After my first open mic at UCB, I knew this is what I should do. I’m still not sure if it was blind confidence or delusion — I just knew. I emailed my improv teacher, Aaron Jackson, a few weeks after the open mic with a list of five questions, the last one being “Is pursuing a life of comedy a crazy idea?” He replied simply: “Pursuing a life of comedy IS a crazy idea!” and then I did it anyway.
Describe your comedy in five words.
Dry, dark, deadpan, crop top.
If you weren’t a comedian, what would you be doing?
I’d be a football (E.U.) WAG.
What of your work do you think you’re best known for?
I like to think it’s my live show Drag His Ass: A Fuckboy Treatment Program, but in reality it’s probably a TikTok I did in April that went viral.
How has quarantine affected the way you approach your comedy and your audience?
Quarantine has definitely pushed me out of my comfort zone creatively. Imagine you love showering. You shower almost everyday. You can’t imagine a world where you are unable to shower, and you’ve got some big showers planned. Showering allows you to process all of the things that you do and the things that happen to you, and you’re able to put these experiences in neat little boxes with labels on them.

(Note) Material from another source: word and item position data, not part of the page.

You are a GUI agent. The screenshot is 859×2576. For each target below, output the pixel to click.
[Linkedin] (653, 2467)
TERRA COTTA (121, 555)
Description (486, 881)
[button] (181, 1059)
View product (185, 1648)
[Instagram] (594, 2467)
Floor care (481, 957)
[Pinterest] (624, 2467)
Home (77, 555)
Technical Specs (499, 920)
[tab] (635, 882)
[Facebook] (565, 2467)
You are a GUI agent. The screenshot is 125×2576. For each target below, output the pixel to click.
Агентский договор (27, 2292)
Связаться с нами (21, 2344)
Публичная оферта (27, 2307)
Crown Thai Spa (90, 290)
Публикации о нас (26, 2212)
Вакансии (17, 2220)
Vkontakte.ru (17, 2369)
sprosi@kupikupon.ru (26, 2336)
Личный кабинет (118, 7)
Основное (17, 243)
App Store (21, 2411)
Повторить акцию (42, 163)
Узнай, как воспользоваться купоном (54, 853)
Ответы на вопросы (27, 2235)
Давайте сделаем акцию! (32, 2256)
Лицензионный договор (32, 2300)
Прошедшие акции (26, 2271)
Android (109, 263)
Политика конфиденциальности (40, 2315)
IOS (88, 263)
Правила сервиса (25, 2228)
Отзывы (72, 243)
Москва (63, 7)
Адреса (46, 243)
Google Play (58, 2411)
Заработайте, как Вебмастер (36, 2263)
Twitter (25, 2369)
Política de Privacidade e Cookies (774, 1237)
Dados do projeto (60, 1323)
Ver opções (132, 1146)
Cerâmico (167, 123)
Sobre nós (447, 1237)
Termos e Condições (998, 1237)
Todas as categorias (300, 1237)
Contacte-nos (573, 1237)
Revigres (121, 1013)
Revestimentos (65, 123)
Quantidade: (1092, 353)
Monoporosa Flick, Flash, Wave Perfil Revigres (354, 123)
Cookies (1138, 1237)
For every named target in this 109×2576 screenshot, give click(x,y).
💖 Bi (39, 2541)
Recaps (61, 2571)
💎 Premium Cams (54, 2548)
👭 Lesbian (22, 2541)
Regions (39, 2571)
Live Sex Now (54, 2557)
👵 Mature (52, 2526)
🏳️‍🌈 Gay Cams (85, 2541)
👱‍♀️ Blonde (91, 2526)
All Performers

That’s what stand-up is for me. And then all of a sudden, you can’t shower anymore, and you have no idea when you’ll be able to again. That pushed me into a lot of moments of despair and sadness but ultimately, on the other side of that, into some spaces of my mind I hadn’t accessed before. I’ve had to be inventive with how I work on and deliver jokes without a live setting, and I think as a performer, I’ve found an incredible amount of value in that.
What have you done in quarantine for comedy that you thought you would never do?
Going live on Instagram from the bath, for starters. In May, I made an experimental stand-up “short film,” using some random footage from around my parents’ house and jokes as voiceover. I was excited to bring on a director, Will Hart, for a sequel, which came out in August. I actually really love putting out stand-up this extremely weird way.
Who are some of your favorite comedians right now? Who is putting out work that excites and inspires you?
I think anyone who is trying to do this as a career should be their own favorite comedian. If the work you’re putting out isn’t the most exciting to you, it will be very hard to motivate yourself to do or make anything. Other than myself, I would say Lilly Singh.
What is the best comedy advice, and then the worst comedy advice, you’ve ever received, either when you were starting out or more recently?
When I was very young in my career, I went to meet an agent (because my best friend’s dad knew him, so he agreed to meet with me as a favor). I sat down and he immediately asked me how old I was. When I said I was 25, he said, “Okay well first off, you’re not gonna be funny until you’re in your mid-30s when you’re married with kids. Until then, you’ll have nothing to talk about.” That was terrible advice and also untrue. I have come up with many things to talk about as a childless, unmarried 29-year-old.
The best advice I got was from a friend when I was stressing out about my career not moving fast enough while also complaining about feeling too old. He said, “Life has a set speed. The most common source of dissatisfaction comes from trying to alter it. Slow it down. Or speed it up. You’re trying to do both at the same time.”
Tell us one story from your childhood that is a good representation of your life.
When I was 5, I started having to go to preschool, which I thought was pretty rude and unfair. Quite simply, I wanted to hang out with my mom all day and play with my own toys at home. It made me so sad I cried and cried at school — I’m talking, like, hysterics from drop off until pick up. Eventually, they suspended me for two weeks because I was crying so much that I was upsetting the other kids and in doing so, I got to stay home from school.
Assuming quarantine ends at some point, is there anything about the way that comedy or the industry in general has changed that you hope continues post-quarantine?
Comedians don’t hug when greeting one another at shows anymore and I hope that continues.